Lei estabelece diretrizes e metas para crianças de 0 a 6 anos com atuação integrada entre secretarias
A Câmara Municipal de Feira de Santana promulgou, na última quarta-feira (29), a Lei nº 4.422/2026, que institui o Plano Municipal pela Primeira Infância no município. A proposta é de autoria da vereadora Eremita Mota (PP) e tem como objetivo fortalecer políticas públicas voltadas ao desenvolvimento integral de crianças de zero a seis anos.
O plano define diretrizes, metas e ações voltadas à proteção, promoção e garantia de direitos na primeira infância, considerada uma fase prioritária no desenvolvimento humano. A execução está prevista para ocorrer em curto, médio e longo prazo, com atuação integrada entre diferentes áreas da administração municipal, como Saúde, Educação, Desenvolvimento Social e Direitos Humanos, além de outras pastas, como Cultura, Esporte, Meio Ambiente e Habitação.
Segundo a vereadora, a criação do plano é resultado de uma trajetória pessoal e profissional marcada pela vivência na educação. “A realização desse projeto foi um grande sonho que carrego há muito tempo. Antes mesmo do mandato, atuei como professora e diretora de escola e observava o que acontecia quando o poder público chega tarde na vida de uma criança”, afirmou.

Ela destacou que a ausência de políticas públicas nos primeiros anos pode impactar diretamente o desenvolvimento infantil. “Receber na escola uma criança que não teve os primeiros anos devidamente amparados reflete em atrasos que poderiam ser evitados. Essa fase exige cuidado, presença e políticas bem estruturadas”, disse.

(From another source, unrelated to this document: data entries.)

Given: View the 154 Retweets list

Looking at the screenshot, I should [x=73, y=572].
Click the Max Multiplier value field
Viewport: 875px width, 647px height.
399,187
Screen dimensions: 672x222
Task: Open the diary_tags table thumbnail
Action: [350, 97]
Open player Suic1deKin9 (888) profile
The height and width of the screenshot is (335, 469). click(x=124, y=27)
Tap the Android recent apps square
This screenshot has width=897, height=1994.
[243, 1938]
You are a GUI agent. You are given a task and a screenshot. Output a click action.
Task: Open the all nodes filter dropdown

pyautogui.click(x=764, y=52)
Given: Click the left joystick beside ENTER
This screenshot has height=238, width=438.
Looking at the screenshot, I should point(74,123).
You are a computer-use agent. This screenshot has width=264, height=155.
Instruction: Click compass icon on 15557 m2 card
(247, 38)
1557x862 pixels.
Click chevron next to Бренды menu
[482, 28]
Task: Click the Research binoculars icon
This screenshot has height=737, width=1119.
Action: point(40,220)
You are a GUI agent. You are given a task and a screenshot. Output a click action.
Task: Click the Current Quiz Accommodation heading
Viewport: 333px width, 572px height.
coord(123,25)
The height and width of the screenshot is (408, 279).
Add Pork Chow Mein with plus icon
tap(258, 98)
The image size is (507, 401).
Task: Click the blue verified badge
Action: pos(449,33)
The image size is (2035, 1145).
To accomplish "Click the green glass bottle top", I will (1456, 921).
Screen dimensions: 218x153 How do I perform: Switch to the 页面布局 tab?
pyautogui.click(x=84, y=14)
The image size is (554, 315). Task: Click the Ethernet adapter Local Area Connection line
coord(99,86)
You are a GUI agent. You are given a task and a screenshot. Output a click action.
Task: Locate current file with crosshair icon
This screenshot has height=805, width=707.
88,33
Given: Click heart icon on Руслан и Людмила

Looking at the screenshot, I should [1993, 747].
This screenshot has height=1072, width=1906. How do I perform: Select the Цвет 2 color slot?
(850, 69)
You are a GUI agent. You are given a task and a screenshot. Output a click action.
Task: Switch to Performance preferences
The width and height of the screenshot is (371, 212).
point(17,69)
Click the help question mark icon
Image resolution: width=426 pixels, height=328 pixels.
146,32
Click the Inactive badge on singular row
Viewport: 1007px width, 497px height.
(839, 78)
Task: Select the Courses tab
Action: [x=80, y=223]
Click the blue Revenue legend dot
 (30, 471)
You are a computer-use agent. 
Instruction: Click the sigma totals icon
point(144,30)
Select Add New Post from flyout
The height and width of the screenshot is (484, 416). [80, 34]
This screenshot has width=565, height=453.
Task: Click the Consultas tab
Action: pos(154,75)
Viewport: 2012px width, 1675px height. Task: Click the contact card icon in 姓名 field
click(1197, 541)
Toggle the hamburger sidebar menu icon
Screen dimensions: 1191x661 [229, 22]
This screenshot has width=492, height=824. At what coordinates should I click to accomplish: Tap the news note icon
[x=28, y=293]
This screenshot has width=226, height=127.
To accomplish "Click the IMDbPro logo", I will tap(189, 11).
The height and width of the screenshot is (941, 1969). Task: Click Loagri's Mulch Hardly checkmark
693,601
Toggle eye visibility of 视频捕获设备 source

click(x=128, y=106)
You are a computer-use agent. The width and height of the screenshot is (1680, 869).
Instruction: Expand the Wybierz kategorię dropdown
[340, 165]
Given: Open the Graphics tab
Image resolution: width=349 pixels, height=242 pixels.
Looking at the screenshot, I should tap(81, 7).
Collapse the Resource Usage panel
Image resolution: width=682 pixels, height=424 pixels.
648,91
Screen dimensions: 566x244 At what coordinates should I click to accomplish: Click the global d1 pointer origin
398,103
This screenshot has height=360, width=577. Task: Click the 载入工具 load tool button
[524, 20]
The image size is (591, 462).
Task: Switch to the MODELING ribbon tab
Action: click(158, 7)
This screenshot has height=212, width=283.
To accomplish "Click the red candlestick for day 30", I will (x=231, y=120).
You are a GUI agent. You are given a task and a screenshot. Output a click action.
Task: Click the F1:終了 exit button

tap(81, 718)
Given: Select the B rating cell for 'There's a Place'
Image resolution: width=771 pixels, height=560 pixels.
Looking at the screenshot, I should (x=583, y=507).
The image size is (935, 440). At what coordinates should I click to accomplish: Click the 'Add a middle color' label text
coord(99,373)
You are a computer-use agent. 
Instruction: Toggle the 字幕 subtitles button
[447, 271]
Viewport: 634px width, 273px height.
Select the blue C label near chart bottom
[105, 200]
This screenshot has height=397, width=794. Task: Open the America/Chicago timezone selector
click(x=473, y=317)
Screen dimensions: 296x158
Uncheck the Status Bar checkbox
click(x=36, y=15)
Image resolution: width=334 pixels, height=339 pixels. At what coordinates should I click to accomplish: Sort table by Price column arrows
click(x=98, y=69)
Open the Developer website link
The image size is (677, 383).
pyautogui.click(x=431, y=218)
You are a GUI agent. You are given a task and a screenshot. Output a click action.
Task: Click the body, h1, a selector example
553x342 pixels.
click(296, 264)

A legislação prevê 13 áreas de atuação, incluindo acesso à saúde e educação, combate à violência, garantia de documentação civil, direito ao brincar, proteção ambiental, prevenção de acidentes e controle da exposição precoce a meios de comunicação. Também está prevista a ampliação de creches como forma de garantir o desenvolvimento adequado antes da alfabetização.
Outro ponto central da lei é a obrigatoriedade de monitoramento e transparência. O plano deverá ser acompanhado semestralmente pelo Conselho Municipal dos Direitos da Criança e do Adolescente, com revisões a cada dois anos. Além disso, a Prefeitura deverá apresentar, anualmente, a prestação de contas e o plano de ação durante a elaboração da Lei Orçamentária.
Para reforçar a fiscalização, a proposta prevê a criação de uma Comissão Municipal de Implementação, composta por representantes do poder público e da sociedade civil. “Sabemos que muitas leis são aprovadas, mas a fiscalização ainda é um desafio. Por isso, buscamos criar mecanismos concretos de acompanhamento e garantir que o plano saia do papel”, pontuou a vereadora.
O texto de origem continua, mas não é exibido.